TASKS TO PERFORM >>
**a.** According to the ZapME! article, how many other Internet stocks had worse debuts than ZapME! in 1999?
**b.** In the records, reproduce the stretch from the line containing "Open comments via speech bubble icon" through the line containing "tap(782, 1294)", both ends included, and omit the pictures.

EXCERPT PROVIDED >>
Early investors in free ‘Net access to schools provider ZapME! (IZAP)
may be rueing the day they missed this important lesson: Companies with
no revenues and unproven business models targeting markets subject to
the crosswinds of political activism are risky bets.
There were trouble signs right away. The company flunked its IPO test
last Oct. 20 – shares were offered at $11, opened at 10 = and closed at
9 =. Only five other Internet stocks had worse debuts in 1999.
Since then IZAP has been a non-starter, its high point – and I hesitate
to call it that – coming on Nov. 16, when shares hit 13 >, an anemic 25%
above the offer price. The stock has spent most of the past month
trading below $10 per share.
Don’t expect things to get better any time soon. A lobbying effort by a
coalition of educators, authors and interest groups has begun to drive
ZapME! and its Trojan horse of free Internet access out of the schools
and to force corporate sponsors to sever their partnerships with the
company.

DATA TO PROCESS >>
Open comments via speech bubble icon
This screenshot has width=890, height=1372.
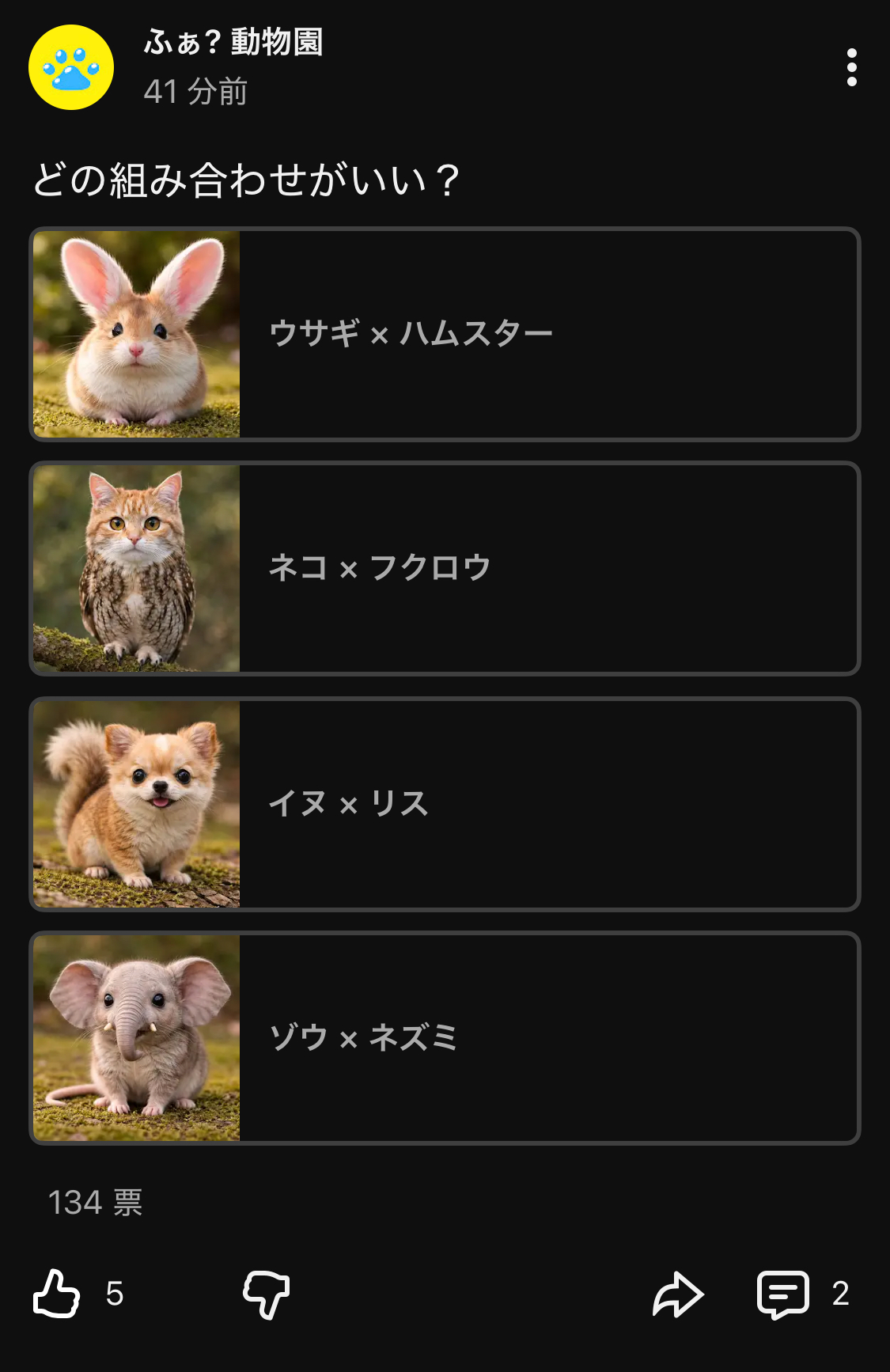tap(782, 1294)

* * *

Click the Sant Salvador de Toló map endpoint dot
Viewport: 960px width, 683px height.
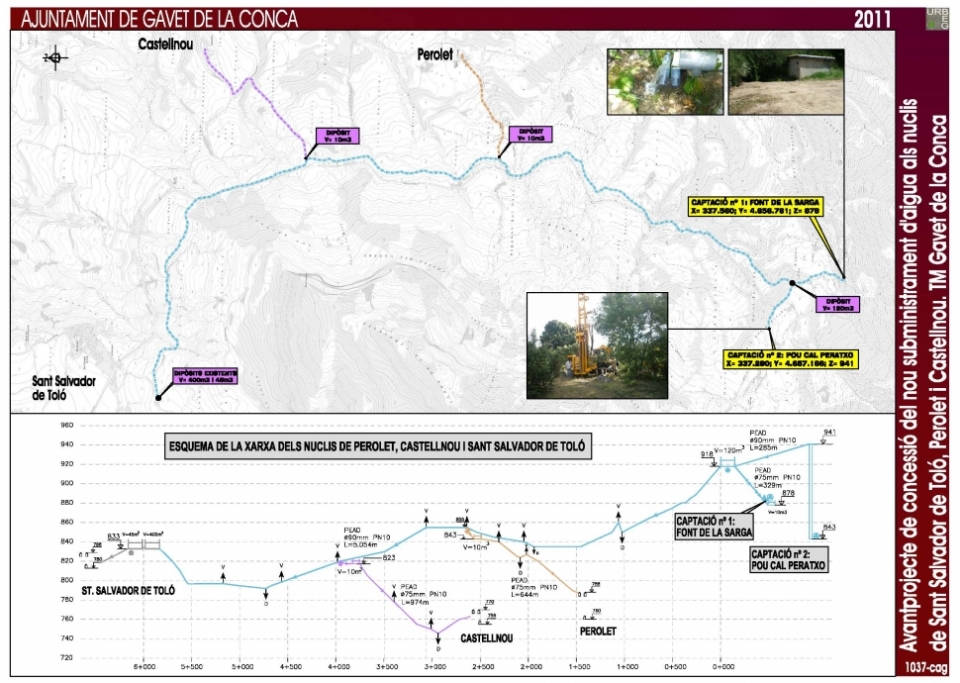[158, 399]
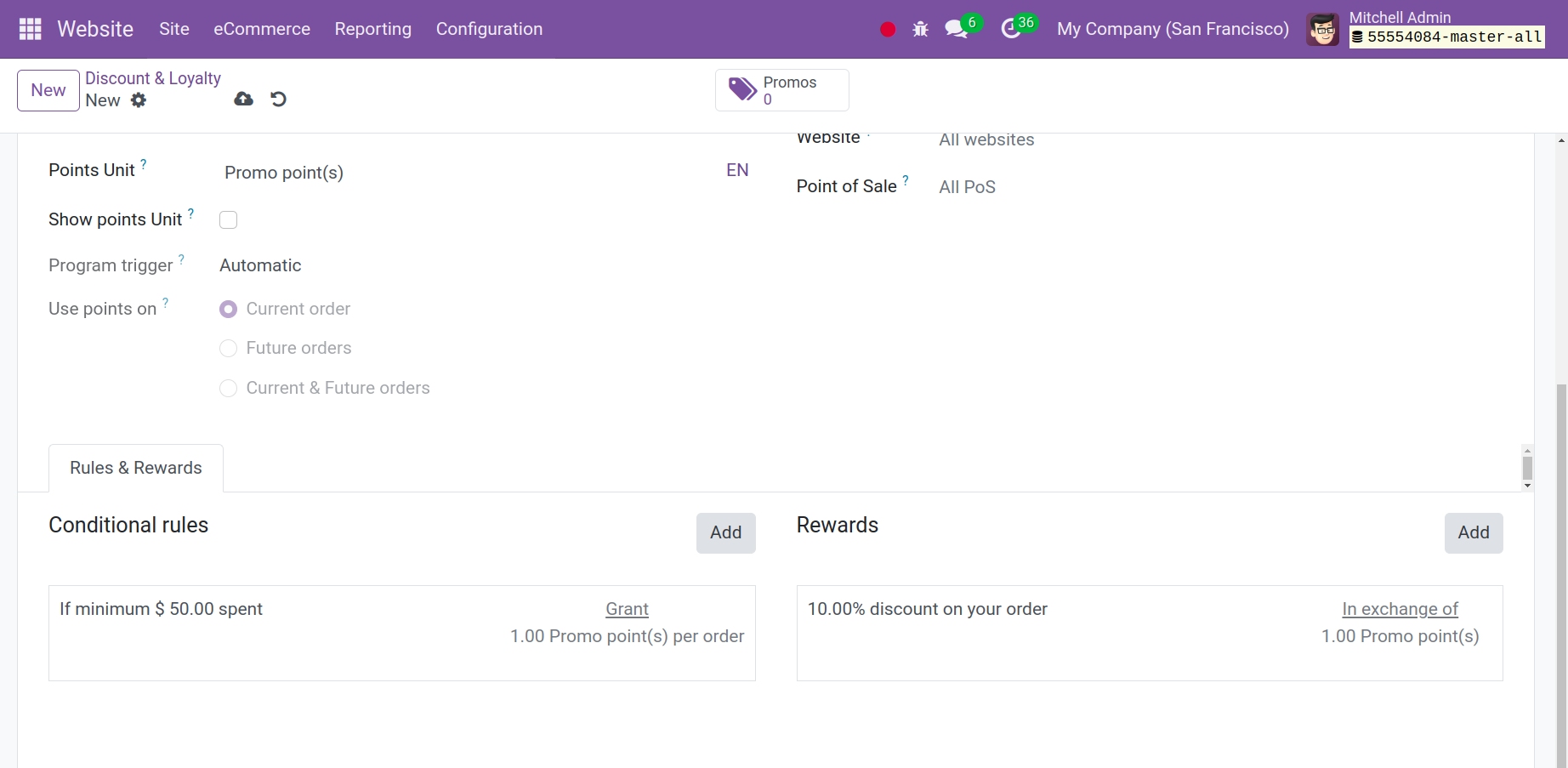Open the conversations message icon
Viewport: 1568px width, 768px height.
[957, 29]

EXPECTED RESPONSES >>
**a.** Five.

**b.**
Open comments via speech bubble icon
This screenshot has width=890, height=1372.
tap(782, 1294)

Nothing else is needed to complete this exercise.